В мечети Мухаммеда Али в Каире
— А ведь действительно, — сказал я Мансуру, — мы живем в стране, где лук был божеством[30], ну что ж, если я его оскорбил, то должен в этом повиниться. Существует же какое-то средство, чтобы смягчить гнев египетского лука!
Но рабыня не желала ничего слушать и повторяла, повернувшись ко мне:
— Фараон!
Мансур пояснил, что это означает «поганый и безбожный тиран». Я был весьма польщен подобным обращением и с интересом узнал, что название древних правителей этой страны стало оскорблением. Между тем мне не на что было обижаться: подобная луковая церемония была принята в домах Каира в один из установленных дней в году, чтобы отвратить заразные болезни.
Страхи бедняжки подтвердились, возможно, из-за ее больного воображения. Она тяжело заболела и, что бы я ни делал, ни за что не желала следовать предписаниям врача. В мое отсутствие она позвала двух соседок, с которыми переговаривалась с террасы, и, вернувшись, я нашел их читающими молитвы, как сказал Мансур, отворотные заклинания против ифритов, злых духов, которые, оказывается, возмутились из-за осквернения лука, а двое из них были особенно враждебны к нам, их звали Зеленый и Золотой.
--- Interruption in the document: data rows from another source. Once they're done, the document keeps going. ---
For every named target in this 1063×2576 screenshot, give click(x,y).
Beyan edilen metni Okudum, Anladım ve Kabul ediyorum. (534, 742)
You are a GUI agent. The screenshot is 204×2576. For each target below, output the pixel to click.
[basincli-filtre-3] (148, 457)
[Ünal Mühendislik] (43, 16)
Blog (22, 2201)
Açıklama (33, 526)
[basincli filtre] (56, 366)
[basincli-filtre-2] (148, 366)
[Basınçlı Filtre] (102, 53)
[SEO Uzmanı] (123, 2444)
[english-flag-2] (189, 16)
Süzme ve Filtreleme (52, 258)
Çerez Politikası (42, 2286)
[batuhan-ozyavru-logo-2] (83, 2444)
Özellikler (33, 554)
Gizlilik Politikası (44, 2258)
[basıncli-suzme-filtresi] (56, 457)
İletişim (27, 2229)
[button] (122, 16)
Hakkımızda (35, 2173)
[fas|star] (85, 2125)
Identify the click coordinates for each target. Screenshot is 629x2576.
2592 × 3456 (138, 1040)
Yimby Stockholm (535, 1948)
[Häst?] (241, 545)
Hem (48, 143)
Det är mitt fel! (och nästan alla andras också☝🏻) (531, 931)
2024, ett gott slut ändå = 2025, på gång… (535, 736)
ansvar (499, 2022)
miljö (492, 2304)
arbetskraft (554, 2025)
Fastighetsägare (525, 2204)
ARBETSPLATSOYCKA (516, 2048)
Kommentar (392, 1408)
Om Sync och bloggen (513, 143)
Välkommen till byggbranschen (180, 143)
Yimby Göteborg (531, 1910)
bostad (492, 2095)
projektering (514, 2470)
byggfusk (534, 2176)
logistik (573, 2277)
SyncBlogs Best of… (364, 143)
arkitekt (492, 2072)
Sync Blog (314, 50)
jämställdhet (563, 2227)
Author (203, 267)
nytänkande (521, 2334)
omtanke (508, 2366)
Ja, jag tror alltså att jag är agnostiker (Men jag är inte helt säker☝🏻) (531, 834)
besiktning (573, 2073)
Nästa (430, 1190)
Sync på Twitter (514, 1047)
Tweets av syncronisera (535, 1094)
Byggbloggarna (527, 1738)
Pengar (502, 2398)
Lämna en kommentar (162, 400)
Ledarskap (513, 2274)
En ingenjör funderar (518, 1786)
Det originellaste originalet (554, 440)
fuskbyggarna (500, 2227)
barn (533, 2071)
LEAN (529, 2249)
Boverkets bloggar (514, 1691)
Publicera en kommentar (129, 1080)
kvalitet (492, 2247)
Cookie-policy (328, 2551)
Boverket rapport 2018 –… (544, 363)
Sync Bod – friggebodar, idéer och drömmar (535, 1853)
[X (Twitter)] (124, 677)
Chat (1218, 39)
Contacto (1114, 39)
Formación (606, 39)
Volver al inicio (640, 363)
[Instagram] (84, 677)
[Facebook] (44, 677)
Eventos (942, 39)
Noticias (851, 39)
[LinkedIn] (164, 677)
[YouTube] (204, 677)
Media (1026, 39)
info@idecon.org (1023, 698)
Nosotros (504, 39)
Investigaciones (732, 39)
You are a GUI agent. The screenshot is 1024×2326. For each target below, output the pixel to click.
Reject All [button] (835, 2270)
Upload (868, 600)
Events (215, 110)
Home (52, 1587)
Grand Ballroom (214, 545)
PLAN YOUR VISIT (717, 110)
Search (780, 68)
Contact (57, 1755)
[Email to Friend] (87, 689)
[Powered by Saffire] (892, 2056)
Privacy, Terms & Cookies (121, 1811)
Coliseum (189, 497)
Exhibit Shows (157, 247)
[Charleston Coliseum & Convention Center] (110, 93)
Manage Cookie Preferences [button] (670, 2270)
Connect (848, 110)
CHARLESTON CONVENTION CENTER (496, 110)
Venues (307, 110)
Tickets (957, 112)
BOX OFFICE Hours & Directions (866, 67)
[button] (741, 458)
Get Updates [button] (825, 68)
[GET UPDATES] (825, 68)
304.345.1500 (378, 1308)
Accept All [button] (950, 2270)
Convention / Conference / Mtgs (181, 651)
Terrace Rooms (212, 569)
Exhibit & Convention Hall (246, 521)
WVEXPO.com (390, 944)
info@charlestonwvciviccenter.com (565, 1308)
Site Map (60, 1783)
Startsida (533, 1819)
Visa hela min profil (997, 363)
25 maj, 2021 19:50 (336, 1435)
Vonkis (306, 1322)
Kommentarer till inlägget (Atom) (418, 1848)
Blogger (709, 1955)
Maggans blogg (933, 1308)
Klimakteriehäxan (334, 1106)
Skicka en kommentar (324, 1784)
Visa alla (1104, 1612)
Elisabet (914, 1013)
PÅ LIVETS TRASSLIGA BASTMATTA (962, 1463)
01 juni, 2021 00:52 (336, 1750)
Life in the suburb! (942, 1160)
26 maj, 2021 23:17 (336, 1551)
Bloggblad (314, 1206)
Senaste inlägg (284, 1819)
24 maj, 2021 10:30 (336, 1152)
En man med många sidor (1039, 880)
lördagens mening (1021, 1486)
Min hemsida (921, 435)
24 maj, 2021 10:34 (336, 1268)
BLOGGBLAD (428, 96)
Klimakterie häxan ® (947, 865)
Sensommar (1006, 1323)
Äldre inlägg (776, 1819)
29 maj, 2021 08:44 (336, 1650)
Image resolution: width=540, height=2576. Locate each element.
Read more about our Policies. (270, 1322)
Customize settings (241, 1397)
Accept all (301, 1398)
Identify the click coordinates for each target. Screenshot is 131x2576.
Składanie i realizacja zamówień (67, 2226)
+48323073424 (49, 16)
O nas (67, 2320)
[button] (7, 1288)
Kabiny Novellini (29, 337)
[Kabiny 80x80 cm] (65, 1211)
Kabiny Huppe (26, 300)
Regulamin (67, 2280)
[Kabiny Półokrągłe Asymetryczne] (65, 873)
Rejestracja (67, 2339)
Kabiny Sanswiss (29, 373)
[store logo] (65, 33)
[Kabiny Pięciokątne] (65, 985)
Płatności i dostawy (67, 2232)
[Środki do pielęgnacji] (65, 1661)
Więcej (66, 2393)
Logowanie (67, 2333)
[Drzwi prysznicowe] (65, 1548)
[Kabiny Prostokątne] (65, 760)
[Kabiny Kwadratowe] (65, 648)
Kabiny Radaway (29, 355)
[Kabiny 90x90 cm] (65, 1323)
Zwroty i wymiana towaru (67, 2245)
Видя, что зло порождено главным образом воображением, я не стал мешать женщинам, которые привели с собой совсем древнюю старуху. Это была знаменитая знахарка, почитавшаяся святой. Она принесла жаровню, поставила ее в центре комнаты и принялась нагревать на ней камень, который, как мне показалось, был всего-навсего квасцом. Все эти манипуляции должны были помешать ифритам, которые, как отчетливо видели женщины в дыме, молили о пощаде. Но было необходимо уничтожить зло на корню; рабыню подняли, и она склонилась над огнем, что вызвало у нее отчаянный кашель; тем временем старуха колотила ее по спине, и все трое пели протяжные молитвы и читали арабские заклинания.
Фото арабской женщины
Мансур, как христианин-копт, был возмущен этими действиями; но если болезнь была вызвана причинами морального порядка, я не усматривал никакого зла в том, чтобы лечение осуществлялось теми же методами. Во всяком случае, на следующий день наступило явное облегчение, за которым последовало выздоровление.